___ DATA RECORDS

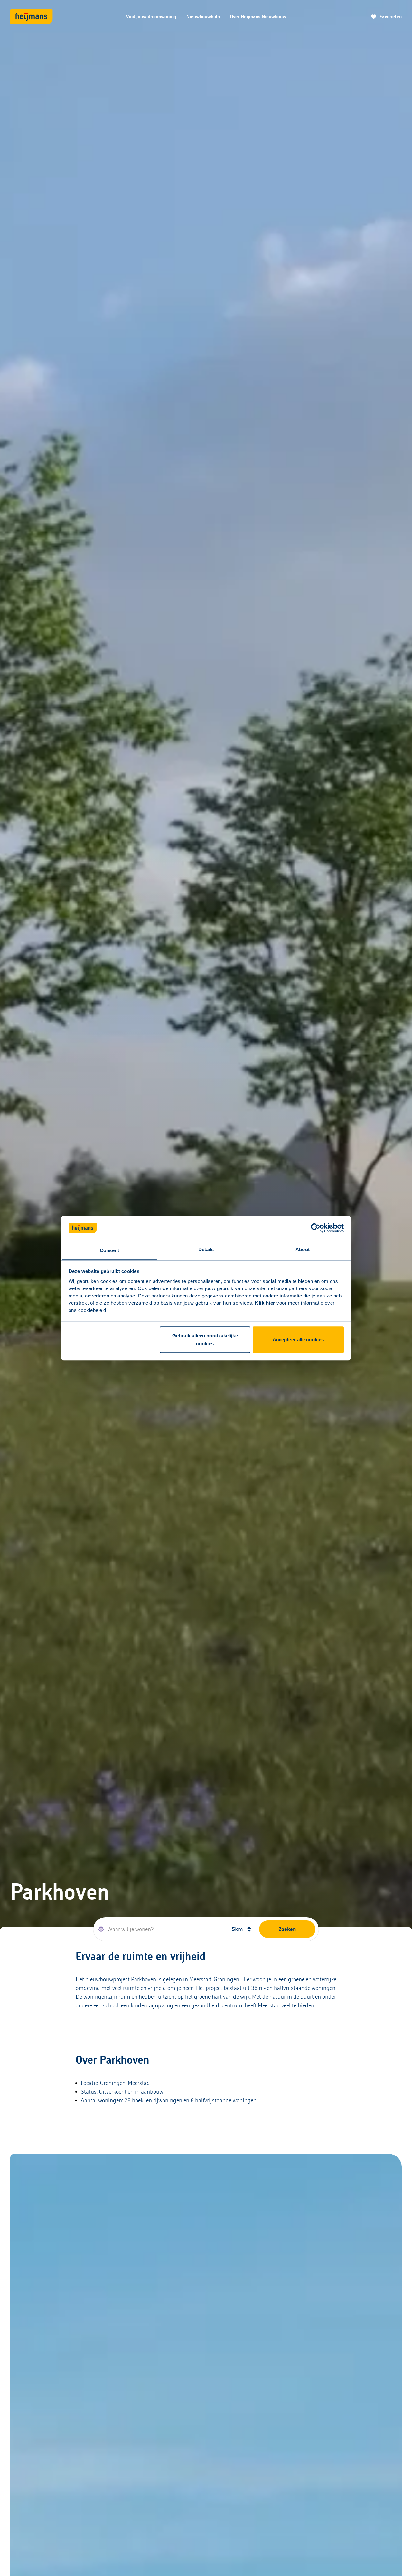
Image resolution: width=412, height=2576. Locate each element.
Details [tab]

______
___ DATA RECORDS

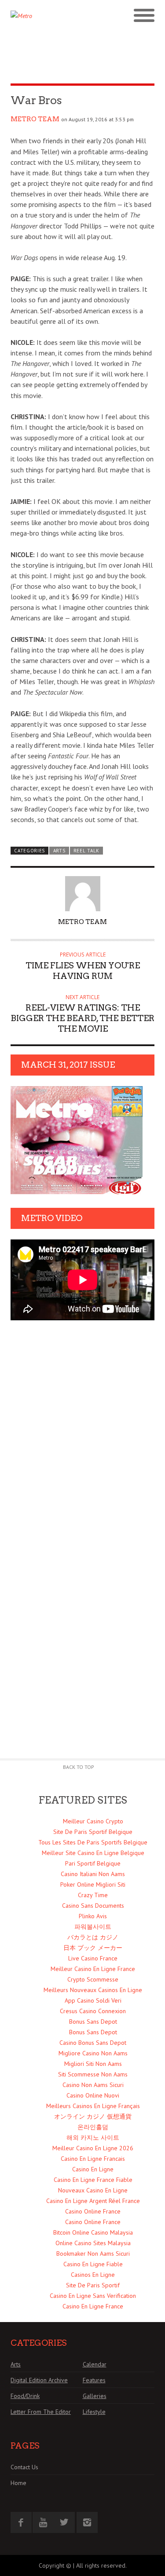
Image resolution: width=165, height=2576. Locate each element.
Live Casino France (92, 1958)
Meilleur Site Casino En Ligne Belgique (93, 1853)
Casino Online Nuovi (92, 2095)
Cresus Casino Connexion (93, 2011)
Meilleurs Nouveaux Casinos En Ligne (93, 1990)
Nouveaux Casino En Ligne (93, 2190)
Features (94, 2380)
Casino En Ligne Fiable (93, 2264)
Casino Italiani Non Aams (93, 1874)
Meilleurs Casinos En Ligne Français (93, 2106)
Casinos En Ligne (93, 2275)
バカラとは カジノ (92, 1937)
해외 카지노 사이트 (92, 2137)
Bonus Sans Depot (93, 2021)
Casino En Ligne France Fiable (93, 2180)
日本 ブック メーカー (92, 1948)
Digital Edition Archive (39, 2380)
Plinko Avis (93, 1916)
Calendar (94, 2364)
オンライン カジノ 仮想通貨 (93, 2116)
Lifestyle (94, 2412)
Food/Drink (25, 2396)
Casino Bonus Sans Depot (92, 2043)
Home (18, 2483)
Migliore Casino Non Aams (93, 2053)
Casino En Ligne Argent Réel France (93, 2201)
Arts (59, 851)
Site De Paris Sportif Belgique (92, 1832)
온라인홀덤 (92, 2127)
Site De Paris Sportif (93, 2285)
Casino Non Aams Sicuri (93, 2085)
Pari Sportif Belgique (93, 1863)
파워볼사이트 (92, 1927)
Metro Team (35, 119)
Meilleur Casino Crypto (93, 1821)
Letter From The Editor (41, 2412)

______

## WORK ORDER:
What you return must be an exact retyping of the lines above starting at the line with "Casino Bonus Sans Depot (92, 2043)" and ending at the line with "Letter From The Editor (41, 2412)", and nothing besides.

## RESPONSE TO THIS EXERCISE:
Casino Bonus Sans Depot (92, 2043)
Home (18, 2483)
Migliore Casino Non Aams (93, 2053)
Casino En Ligne Argent Réel France (93, 2201)
Arts (59, 851)
Site De Paris Sportif Belgique (92, 1832)
온라인홀덤 (92, 2127)
Site De Paris Sportif (93, 2285)
Casino Non Aams Sicuri (93, 2085)
Pari Sportif Belgique (93, 1863)
파워볼사이트 (92, 1927)
Metro Team (35, 119)
Meilleur Casino Crypto (93, 1821)
Letter From The Editor (41, 2412)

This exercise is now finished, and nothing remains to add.